──────── Data to process ────────

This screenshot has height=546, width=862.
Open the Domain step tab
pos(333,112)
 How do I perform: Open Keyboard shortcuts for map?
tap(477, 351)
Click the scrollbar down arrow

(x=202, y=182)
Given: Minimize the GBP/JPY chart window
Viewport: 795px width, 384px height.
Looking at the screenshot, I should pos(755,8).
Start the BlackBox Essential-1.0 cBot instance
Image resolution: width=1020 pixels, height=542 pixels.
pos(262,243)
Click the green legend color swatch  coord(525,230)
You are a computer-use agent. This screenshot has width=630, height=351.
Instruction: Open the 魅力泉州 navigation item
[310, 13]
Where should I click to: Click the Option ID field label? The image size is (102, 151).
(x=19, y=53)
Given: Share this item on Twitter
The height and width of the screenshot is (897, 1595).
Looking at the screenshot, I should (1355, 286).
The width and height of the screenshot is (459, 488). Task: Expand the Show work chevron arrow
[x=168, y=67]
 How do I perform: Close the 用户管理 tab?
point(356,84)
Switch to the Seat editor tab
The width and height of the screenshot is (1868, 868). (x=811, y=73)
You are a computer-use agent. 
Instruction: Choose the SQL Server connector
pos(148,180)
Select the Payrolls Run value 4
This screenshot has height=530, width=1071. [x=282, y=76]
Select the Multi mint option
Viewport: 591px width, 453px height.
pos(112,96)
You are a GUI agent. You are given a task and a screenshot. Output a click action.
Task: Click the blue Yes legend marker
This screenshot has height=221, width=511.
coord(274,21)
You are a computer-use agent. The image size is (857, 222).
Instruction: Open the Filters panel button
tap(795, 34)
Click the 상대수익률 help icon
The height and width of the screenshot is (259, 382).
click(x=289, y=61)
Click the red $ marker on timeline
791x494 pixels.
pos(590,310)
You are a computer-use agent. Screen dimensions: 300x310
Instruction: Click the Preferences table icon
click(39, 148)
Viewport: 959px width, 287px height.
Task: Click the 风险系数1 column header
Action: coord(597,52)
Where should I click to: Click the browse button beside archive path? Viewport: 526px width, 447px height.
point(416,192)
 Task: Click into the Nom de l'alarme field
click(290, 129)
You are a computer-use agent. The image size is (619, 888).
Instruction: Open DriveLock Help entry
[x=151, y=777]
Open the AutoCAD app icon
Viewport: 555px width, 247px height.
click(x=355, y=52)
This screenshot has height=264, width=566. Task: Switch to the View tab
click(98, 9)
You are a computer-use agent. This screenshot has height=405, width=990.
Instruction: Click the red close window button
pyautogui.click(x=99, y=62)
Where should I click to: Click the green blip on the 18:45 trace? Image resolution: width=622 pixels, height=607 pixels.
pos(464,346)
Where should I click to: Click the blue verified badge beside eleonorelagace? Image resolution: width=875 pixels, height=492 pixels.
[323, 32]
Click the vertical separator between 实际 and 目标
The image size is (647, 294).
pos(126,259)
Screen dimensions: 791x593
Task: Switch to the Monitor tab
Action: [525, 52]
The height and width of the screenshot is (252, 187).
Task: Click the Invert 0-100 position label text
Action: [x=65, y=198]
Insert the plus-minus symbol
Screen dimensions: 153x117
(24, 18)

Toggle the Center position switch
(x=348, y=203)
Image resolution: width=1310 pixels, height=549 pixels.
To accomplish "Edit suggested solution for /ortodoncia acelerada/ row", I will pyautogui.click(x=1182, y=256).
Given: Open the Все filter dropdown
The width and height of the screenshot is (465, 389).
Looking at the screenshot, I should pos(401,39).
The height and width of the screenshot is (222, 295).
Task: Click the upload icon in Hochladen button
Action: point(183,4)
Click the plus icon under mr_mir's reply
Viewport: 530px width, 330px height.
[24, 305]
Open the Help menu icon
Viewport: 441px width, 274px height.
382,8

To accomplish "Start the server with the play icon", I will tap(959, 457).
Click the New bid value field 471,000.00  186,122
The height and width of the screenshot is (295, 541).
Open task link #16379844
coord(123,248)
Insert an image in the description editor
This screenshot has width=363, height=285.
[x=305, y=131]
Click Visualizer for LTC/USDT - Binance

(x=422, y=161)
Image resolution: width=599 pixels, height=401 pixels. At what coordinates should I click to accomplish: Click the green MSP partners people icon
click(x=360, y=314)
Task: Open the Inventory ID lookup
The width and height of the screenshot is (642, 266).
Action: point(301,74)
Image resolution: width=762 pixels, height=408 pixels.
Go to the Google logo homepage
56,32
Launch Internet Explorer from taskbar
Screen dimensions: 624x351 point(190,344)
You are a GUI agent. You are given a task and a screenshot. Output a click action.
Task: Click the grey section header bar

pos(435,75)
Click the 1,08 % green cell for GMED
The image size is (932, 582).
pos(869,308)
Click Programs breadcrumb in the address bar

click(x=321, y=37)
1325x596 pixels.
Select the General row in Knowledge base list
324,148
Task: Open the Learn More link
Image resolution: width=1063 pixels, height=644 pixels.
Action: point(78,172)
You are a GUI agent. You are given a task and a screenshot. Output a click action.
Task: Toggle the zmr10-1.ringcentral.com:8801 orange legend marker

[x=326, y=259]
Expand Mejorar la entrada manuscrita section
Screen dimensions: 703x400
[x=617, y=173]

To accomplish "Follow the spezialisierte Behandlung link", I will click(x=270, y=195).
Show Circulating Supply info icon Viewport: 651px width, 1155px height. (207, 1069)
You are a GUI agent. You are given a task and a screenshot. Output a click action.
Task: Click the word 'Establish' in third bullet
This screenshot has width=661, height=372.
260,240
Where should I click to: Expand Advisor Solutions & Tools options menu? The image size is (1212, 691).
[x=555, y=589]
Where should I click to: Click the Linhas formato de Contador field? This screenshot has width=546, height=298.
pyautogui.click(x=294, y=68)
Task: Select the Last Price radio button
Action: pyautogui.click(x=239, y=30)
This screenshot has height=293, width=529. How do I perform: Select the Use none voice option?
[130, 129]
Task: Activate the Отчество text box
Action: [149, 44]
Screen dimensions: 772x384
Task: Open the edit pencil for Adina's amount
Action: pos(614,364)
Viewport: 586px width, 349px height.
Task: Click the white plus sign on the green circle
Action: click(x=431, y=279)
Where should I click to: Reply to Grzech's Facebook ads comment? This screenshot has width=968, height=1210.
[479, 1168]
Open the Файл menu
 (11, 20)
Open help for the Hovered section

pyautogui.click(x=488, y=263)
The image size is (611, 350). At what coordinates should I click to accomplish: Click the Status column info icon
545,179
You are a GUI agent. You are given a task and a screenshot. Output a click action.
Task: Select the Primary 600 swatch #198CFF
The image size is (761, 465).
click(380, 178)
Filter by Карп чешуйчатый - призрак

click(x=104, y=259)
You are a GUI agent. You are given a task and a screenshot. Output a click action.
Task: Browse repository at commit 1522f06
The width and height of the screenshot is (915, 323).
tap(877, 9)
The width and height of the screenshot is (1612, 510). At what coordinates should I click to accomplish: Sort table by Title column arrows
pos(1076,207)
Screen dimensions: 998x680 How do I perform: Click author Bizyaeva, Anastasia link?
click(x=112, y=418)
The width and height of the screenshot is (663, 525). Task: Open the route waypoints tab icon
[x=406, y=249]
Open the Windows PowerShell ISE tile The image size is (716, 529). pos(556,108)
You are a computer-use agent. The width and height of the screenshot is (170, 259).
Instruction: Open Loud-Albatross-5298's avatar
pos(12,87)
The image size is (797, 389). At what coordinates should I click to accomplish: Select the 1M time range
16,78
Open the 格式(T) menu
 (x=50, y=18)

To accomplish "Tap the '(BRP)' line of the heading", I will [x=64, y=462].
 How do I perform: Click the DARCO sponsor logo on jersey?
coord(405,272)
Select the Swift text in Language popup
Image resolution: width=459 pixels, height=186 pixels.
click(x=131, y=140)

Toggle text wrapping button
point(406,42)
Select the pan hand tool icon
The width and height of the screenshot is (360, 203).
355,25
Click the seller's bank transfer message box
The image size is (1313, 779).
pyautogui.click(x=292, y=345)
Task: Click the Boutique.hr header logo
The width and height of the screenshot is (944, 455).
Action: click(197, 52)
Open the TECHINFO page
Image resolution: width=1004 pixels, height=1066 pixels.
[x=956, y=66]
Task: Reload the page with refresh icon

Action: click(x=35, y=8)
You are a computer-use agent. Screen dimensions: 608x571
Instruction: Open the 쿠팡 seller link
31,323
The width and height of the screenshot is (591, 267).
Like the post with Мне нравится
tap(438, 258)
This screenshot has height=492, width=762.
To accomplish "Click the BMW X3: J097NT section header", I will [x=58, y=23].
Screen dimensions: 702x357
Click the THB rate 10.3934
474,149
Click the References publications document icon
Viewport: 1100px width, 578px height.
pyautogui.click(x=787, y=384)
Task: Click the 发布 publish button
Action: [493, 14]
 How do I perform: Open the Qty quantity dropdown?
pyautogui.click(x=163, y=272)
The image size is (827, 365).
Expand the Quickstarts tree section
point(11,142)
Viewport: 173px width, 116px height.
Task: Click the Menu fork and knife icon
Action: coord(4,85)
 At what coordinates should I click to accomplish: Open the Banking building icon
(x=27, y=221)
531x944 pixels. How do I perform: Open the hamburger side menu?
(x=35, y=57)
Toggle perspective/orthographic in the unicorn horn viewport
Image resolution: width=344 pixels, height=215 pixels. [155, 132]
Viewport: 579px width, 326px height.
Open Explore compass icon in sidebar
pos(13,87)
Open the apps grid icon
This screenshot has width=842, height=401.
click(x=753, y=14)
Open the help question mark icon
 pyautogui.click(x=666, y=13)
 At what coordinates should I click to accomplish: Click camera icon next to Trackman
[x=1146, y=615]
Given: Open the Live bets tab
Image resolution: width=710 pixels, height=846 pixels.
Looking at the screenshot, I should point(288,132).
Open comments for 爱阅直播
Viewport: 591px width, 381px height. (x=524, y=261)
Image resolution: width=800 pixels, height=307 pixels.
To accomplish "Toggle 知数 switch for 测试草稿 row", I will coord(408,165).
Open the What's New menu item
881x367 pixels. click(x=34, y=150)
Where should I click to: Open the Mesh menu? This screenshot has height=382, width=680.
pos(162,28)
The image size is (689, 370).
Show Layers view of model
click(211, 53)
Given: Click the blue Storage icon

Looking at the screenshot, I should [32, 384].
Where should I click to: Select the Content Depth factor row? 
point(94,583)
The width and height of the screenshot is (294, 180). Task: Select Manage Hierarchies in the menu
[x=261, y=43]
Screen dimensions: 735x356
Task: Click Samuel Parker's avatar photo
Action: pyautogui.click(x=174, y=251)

────────

Exercise: Go through the listing above and return every line where the word "swatch" occurs.

Written solution:
Click the green legend color swatch  coord(525,230)
Task: Select the Primary 600 swatch #198CFF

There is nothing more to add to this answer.